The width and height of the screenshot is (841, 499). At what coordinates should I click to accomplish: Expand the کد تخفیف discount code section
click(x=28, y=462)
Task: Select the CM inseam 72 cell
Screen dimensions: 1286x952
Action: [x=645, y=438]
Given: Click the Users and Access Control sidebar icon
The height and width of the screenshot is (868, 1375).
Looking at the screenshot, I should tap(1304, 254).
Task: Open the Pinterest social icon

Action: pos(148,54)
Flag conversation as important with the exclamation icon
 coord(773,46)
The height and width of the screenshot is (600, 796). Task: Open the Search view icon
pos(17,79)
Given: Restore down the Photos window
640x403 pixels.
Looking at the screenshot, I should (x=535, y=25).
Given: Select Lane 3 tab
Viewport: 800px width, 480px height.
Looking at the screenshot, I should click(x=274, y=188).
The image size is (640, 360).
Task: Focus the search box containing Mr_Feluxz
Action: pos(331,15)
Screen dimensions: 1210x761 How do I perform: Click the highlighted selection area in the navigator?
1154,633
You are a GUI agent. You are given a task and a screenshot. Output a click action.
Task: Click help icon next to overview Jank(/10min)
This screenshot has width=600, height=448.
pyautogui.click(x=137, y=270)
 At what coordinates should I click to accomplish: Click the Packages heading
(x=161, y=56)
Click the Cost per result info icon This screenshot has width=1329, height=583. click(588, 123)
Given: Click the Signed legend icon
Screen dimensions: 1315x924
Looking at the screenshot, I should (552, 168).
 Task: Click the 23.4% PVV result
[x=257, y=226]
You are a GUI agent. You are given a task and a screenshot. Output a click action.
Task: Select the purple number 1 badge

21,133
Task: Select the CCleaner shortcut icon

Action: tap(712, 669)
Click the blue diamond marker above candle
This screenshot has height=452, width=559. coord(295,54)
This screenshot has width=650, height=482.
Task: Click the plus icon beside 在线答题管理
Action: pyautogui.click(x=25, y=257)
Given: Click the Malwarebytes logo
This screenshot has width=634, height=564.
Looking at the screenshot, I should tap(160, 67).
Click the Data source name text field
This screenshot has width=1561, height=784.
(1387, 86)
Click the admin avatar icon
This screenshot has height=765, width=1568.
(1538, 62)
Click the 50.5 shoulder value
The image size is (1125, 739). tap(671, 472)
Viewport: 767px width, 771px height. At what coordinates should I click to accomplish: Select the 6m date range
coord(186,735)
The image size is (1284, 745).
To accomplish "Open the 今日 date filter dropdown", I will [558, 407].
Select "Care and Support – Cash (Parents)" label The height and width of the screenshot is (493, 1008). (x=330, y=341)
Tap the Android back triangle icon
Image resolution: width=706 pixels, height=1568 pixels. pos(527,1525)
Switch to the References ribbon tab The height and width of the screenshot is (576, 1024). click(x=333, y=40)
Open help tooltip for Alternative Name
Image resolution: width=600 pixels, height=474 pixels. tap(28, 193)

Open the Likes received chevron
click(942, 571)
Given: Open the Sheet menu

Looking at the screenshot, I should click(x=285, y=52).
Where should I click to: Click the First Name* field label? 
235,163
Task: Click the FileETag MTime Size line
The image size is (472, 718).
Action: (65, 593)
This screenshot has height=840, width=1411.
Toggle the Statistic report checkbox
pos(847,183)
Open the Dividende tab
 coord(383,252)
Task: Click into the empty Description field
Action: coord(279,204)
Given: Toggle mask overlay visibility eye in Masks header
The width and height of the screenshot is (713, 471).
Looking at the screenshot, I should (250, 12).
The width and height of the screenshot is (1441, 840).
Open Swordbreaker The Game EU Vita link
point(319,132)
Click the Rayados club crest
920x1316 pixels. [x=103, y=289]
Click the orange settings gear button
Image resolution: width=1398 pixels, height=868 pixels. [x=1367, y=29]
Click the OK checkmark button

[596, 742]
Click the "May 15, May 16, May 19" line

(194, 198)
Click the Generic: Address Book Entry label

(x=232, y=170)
----------------------------------------
| Instruction |
Format these records as a numbered list, omitting blank lines.

| Result for this exercise |
1. The width and height of the screenshot is (841, 499). At what coordinates should I click to accomplish: Expand the کد تخفیف discount code section
2. click(x=28, y=462)
3. Task: Select the CM inseam 72 cell
4. Screen dimensions: 1286x952
5. Action: [x=645, y=438]
6. Given: Click the Users and Access Control sidebar icon
7. The height and width of the screenshot is (868, 1375).
8. Looking at the screenshot, I should tap(1304, 254).
9. Task: Open the Pinterest social icon
10. Action: pos(148,54)
11. Flag conversation as important with the exclamation icon
12.  coord(773,46)
13. The height and width of the screenshot is (600, 796). Task: Open the Search view icon
14. pos(17,79)
15. Given: Restore down the Photos window
16. 640x403 pixels.
17. Looking at the screenshot, I should (x=535, y=25).
18. Given: Select Lane 3 tab
19. Viewport: 800px width, 480px height.
20. Looking at the screenshot, I should click(x=274, y=188).
21. The image size is (640, 360).
22. Task: Focus the search box containing Mr_Feluxz
23. Action: pos(331,15)
24. Screen dimensions: 1210x761 How do I perform: Click the highlighted selection area in the navigator?
25. 1154,633
26. You are a GUI agent. You are given a task and a screenshot. Output a click action.
27. Task: Click help icon next to overview Jank(/10min)
28. This screenshot has width=600, height=448.
29. pyautogui.click(x=137, y=270)
30.  At what coordinates should I click to accomplish: Click the Packages heading
31. (x=161, y=56)
32. Click the Cost per result info icon This screenshot has width=1329, height=583. click(588, 123)
33. Given: Click the Signed legend icon
34. Screen dimensions: 1315x924
35. Looking at the screenshot, I should (552, 168).
36.  Task: Click the 23.4% PVV result
37. [x=257, y=226]
38. You are a GUI agent. You are given a task and a screenshot. Output a click action.
39. Task: Select the purple number 1 badge
40. 21,133
41. Task: Select the CCleaner shortcut icon
42. Action: tap(712, 669)
43. Click the blue diamond marker above candle
44. This screenshot has height=452, width=559. coord(295,54)
45. This screenshot has width=650, height=482.
46. Task: Click the plus icon beside 在线答题管理
47. Action: pyautogui.click(x=25, y=257)
48. Given: Click the Malwarebytes logo
49. This screenshot has width=634, height=564.
50. Looking at the screenshot, I should tap(160, 67).
51. Click the Data source name text field
52. This screenshot has width=1561, height=784.
53. (1387, 86)
54. Click the admin avatar icon
55. This screenshot has height=765, width=1568.
56. (1538, 62)
57. Click the 50.5 shoulder value
58. The image size is (1125, 739). tap(671, 472)
59. Viewport: 767px width, 771px height. At what coordinates should I click to accomplish: Select the 6m date range
60. coord(186,735)
61. The image size is (1284, 745).
62. To accomplish "Open the 今日 date filter dropdown", I will [558, 407].
63. Select "Care and Support – Cash (Parents)" label The height and width of the screenshot is (493, 1008). (x=330, y=341)
64. Tap the Android back triangle icon
65. Image resolution: width=706 pixels, height=1568 pixels. pos(527,1525)
66. Switch to the References ribbon tab The height and width of the screenshot is (576, 1024). click(x=333, y=40)
67. Open help tooltip for Alternative Name
68. Image resolution: width=600 pixels, height=474 pixels. tap(28, 193)
69. Open the Likes received chevron
70. click(942, 571)
71. Given: Open the Sheet menu
72. Looking at the screenshot, I should click(x=285, y=52).
73. Where should I click to: Click the First Name* field label? 
74. 235,163
75. Task: Click the FileETag MTime Size line
76. The image size is (472, 718).
77. Action: (65, 593)
78. This screenshot has height=840, width=1411.
79. Toggle the Statistic report checkbox
80. pos(847,183)
81. Open the Dividende tab
82.  coord(383,252)
83. Task: Click into the empty Description field
84. Action: coord(279,204)
85. Given: Toggle mask overlay visibility eye in Masks header
86. The width and height of the screenshot is (713, 471).
87. Looking at the screenshot, I should (250, 12).
88. The width and height of the screenshot is (1441, 840).
89. Open Swordbreaker The Game EU Vita link
90. point(319,132)
91. Click the Rayados club crest
92. 920x1316 pixels. [x=103, y=289]
93. Click the orange settings gear button
94. Image resolution: width=1398 pixels, height=868 pixels. [x=1367, y=29]
95. Click the OK checkmark button
96. [596, 742]
97. Click the "May 15, May 16, May 19" line
98. (194, 198)
99. Click the Generic: Address Book Entry label
100. (x=232, y=170)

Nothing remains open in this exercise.